Bad Gay: Episode 9
I’m going to tell you about one of the most momentous moments of my life. It happened 34 years ago this month.
It happened in a gay bar that always had its lights dimmed to midnight. Even its outside front façade was painted pitch black. And the bar was named after a German city, which, of course, made it even scarier.
I was a sunny girl from the suburbs. I’d recently joined a pre-coming out group. It was more like a nursery school for coming out. A group that allowed you to take a peek behind the curtain of lesbianism and decide whether you wanted to enter or scurry back into the shadows. Well! I liked what I saw!
There were only six women in the group and a seasoned lesbian moderator. Four of us hit it off immediately and made plans to take a field trip to a gay bar before the next group session. The fifth woman never returned after the first meeting. And the sixth woman? We’ll get to her in a bit.
This was in 1990 when there still were a lot of gay bars. We had at least six lesbian bars in my city and scores of male-centered clubs. You had to sneak into the corners of society to feel safe in public. It was still a scary time to be gay.
Before I joined this coming out group, I was terrified. I was scared of embracing a life that was completely foreign to me and defying the expectations that were baked into me from day one. And, yeah, I was scared of kissing a girl. But not so scared that I didn’t think of it every moment of every damned day.
Our first field trip to a lesbian bar was a blast. We brought merry tales of our adventure to our second group meeting. We were surprised when the fifth woman in the group—a remote, beautiful creature who spent most session regarding our collective puppy dog embrace of newfound lesbianism with cool contempt—finally spoke up.
“Can I join you for the next field trip?”
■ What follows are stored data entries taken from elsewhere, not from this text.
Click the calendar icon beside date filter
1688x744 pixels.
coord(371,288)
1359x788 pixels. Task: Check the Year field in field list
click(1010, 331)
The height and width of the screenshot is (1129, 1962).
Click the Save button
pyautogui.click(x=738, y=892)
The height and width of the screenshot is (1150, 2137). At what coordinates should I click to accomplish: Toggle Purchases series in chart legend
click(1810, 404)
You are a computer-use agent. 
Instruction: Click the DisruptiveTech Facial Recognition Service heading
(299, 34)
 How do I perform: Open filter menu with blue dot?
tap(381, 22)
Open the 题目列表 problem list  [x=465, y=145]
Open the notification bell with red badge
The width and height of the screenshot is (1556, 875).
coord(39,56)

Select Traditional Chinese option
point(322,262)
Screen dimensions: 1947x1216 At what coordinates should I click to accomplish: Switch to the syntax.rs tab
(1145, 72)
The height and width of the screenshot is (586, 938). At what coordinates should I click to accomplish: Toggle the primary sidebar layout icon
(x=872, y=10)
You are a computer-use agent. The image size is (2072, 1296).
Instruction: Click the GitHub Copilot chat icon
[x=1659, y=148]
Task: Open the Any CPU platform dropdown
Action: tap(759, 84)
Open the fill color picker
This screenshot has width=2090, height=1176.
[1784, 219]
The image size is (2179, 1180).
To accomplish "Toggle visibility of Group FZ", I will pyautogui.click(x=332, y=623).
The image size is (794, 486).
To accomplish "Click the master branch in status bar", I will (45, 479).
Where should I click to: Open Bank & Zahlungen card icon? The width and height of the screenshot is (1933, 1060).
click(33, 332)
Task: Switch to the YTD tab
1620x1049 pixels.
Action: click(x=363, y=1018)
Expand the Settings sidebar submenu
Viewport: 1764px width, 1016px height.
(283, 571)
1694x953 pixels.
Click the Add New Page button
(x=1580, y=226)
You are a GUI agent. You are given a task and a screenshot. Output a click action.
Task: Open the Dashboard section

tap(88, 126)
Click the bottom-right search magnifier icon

If Juliette Binoche and Isabella Rossellini had a baby, it would have looked like her. Having a crush on her was completely off my radar. It would have been like having a crush on Catherine Deneuve. It would have been a waste of time. Why bother?
It was this woman who suggested the venue for our next field trip. The raven-shaded club named after a German city known for its barbed wire and existential vibe. Because, of course, someone like her would choose a place like this! (I choose the destination for our next field trip: a suburban bar with a jukebox filled with Abba and showtunes.)
The bar was packed with gay men. All of whom had dangerous haircuts and whose dance moves were as jagged and aggressive as razors. It felt like I’d entered a house of mirrors. Nothing appeared as it should.
My friends had disappeared into the inky dark of the dance floor. I was left standing with Isabelle Adjani. Without a word, she took my hand and brought me to the floor. I’m a terrible dancer, but it was a slow song so I could kind of just shuffle my feet.
I thought she was dancing with me because she had nothing better to do than stare moodily into mid-distance, as her type is wont to do.
But, then, she gently pulled my face to hers. And she kissed me. A real kiss. Not a settle-down-idiot-it’s-only-a-dance kiss.
It was my first kiss with a woman. And if a fissure ripped the earth in two at that moment, I wouldn’t have been a bit surprised. Because that’s what it felt like.
What I didn’t know then was that it was her first kiss with a woman, too. And that she, too, had mild suburban roots. And she, too, was terrified. The Breton striped tunics and air of ennui were just an act.
Now, 34 year later, after a 25-year period where she vanished into the ether, we’re married and living in the suburbs. She’s lactose intolerant so we don’t spend much time at dingy French cafes. But it still feels like the world ruptures with each kiss.